Temple Builders of Ancient Proserpine.
It was another of my famous ‘hunches’ that led Heather and I to drive “Off the beaten track”, while passing through Proserpine on our way north on Thursday 18th July 2000. It was to become an important date in our lives, for on that day we would uncover the first of many surprise relics, which today reveal the Proserpine district as another major colony of the Bronze Age mineral-seekers.
Exploring up a dirt track, we parked the car in a clearing surrounded by jungle. From here a narrow pathway continued on around the side of a high, rocky hill. At one point leaving the path we worked our way through the mass of vines and foliage to eventually reach the summit, where lying scattered among the jungle growth, half covered by fallen dead leaves and bracken, we found the remains of collapsed basalt walls. A closer inspection soon resulted in the discovery of undoubted Phoenician engravings.
We had decided to leave the path to search this particular area of jungle for no apparent reason, and as a result had stumbled upon another ghostly link with Australia’s ‘lost’ history.
Measurement of the site would have to wait until another visit due to a pressing time schedule elsewhere, but it was obvious that the scattered stoneworks covered an extensive area, of what had in ages past been open ground overlooking the ocean to the east. From what we could detect from the scattered rubble, the ancient stoneworks lay on an east-west axis.
At the eastern end we uncovered a 3m by 3m wide stone-lined hole, nearby which were tumbled remains of a rubble wall. Nearby these ruins we entered a clearing on the north side of the hill’s summit. Here lying scattered, and partly buried in the ground, I spotted a number of small basalt slabs and a strangely-shaped rock or two.
My eagle eye observed unusual markings on some so we dug them out for a closer look.

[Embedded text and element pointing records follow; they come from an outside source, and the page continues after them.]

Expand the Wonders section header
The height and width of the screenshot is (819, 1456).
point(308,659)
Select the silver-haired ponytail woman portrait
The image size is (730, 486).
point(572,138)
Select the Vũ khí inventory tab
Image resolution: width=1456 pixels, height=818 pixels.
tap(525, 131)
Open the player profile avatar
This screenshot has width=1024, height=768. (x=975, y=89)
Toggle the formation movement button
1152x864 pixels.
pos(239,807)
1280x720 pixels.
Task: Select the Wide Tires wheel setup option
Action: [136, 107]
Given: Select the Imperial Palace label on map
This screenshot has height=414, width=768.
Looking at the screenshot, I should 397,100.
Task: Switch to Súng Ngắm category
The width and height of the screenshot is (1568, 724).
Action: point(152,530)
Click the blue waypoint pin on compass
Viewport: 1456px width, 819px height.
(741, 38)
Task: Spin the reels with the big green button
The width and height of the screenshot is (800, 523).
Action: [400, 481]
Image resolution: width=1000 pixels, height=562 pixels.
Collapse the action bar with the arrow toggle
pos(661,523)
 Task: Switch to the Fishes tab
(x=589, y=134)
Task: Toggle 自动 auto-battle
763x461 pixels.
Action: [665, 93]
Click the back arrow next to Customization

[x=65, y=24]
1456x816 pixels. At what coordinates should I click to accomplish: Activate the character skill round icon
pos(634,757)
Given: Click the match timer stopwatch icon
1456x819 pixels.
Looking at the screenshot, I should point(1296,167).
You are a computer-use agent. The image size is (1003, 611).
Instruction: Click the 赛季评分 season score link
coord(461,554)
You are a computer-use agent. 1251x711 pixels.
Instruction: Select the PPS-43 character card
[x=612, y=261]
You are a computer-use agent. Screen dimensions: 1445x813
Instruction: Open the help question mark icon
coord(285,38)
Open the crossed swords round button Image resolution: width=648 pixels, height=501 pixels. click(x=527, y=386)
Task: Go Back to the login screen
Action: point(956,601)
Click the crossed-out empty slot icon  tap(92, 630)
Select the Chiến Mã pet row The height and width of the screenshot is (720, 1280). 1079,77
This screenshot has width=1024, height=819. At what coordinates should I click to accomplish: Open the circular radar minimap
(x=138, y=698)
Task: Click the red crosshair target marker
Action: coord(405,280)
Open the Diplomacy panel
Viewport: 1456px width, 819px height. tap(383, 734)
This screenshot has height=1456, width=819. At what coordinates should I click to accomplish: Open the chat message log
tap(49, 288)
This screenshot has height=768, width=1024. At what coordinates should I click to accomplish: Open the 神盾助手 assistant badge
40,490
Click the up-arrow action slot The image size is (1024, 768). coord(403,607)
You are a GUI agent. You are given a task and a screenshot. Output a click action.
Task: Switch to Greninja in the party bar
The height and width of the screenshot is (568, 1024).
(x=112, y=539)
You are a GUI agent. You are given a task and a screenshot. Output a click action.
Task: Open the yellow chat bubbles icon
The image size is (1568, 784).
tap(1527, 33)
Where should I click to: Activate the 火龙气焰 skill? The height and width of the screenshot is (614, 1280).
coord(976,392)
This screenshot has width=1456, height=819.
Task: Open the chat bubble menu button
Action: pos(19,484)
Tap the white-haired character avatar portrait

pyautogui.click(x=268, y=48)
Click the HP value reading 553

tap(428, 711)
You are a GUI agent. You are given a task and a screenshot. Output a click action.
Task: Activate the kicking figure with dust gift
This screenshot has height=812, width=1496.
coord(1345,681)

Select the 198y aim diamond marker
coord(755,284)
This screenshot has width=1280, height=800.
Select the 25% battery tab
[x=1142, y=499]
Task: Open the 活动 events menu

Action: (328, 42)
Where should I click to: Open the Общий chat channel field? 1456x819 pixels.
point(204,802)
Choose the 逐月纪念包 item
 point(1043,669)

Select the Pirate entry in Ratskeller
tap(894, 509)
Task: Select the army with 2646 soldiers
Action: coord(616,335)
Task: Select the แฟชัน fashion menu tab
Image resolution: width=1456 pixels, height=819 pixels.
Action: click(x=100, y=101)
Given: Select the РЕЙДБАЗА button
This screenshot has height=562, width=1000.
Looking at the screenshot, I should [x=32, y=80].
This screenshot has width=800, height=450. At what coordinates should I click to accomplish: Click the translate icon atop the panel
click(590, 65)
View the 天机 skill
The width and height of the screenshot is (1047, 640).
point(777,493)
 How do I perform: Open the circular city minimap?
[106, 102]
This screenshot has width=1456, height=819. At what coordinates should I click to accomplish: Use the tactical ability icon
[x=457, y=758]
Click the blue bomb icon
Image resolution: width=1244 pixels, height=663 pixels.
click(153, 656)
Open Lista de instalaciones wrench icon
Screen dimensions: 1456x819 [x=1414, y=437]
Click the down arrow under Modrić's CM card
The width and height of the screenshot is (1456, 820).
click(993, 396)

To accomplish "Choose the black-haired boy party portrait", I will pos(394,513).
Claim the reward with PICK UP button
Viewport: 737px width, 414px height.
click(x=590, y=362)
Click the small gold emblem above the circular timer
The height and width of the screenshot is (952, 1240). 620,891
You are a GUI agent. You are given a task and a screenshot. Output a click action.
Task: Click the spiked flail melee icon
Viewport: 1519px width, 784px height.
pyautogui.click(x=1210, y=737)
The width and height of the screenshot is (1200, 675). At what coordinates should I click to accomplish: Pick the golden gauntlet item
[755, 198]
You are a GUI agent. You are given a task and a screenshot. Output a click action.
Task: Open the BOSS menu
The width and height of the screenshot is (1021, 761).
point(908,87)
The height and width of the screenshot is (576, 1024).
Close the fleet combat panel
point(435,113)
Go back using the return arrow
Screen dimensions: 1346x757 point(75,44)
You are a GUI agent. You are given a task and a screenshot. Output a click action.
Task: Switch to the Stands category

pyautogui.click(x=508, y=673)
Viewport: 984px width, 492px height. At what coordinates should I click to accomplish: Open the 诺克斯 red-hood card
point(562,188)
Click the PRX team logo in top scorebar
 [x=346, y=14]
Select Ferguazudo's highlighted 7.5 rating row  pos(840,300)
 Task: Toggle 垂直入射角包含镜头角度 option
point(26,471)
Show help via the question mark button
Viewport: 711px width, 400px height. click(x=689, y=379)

Upon cleaning the dirt from them we realised that we had unearthed no less than eighteen stones inscribed in Phoenician script. One of these stones turned out to be a crude image of Baal. Measuring 24cm tall by 11cm width and 8cm thick, this little idol bore glyphs on its back and right side stating “Baal gathers together his life-giving rays of sunlight”.
The other stones were engraved with votive offering messages. Obviously we had uncovered an ancient temple.
Our later translations of the inscriptions on these votive offering stones revealed some interesting requests of the ancient worshippers.
The first two requests showed that the ancient colonists had more on their minds
than digging precious metals. One request was to Baal:
“To the Sun, make my phallus swell and stand erect”.
The other was to the Egyptian Goddess Isis and asked:
“Isis make me swell – Irala”.
Another Phoenician inscription read:
[Side one]
“Gavin, a son of Ra, to him…
[Side two] …
Here on this ground an offering is made.
Make the water increase”.
It immediately became clear to me that we had uncovered a communal temple, built and worshipped at by a racially mixed population of Phoenician and Egyptian colonists; men and women who lived here so long that they had developed a mixed culture. That we had found requests to Ra and Isis engraved in Phoenician script was nothing new, as it implied that some Egyptian workers were probably illiterate and had either asked a priest skilled in Phoenician to engrave their requests in his language, or else there were Phoenician converts to Egyptian deities.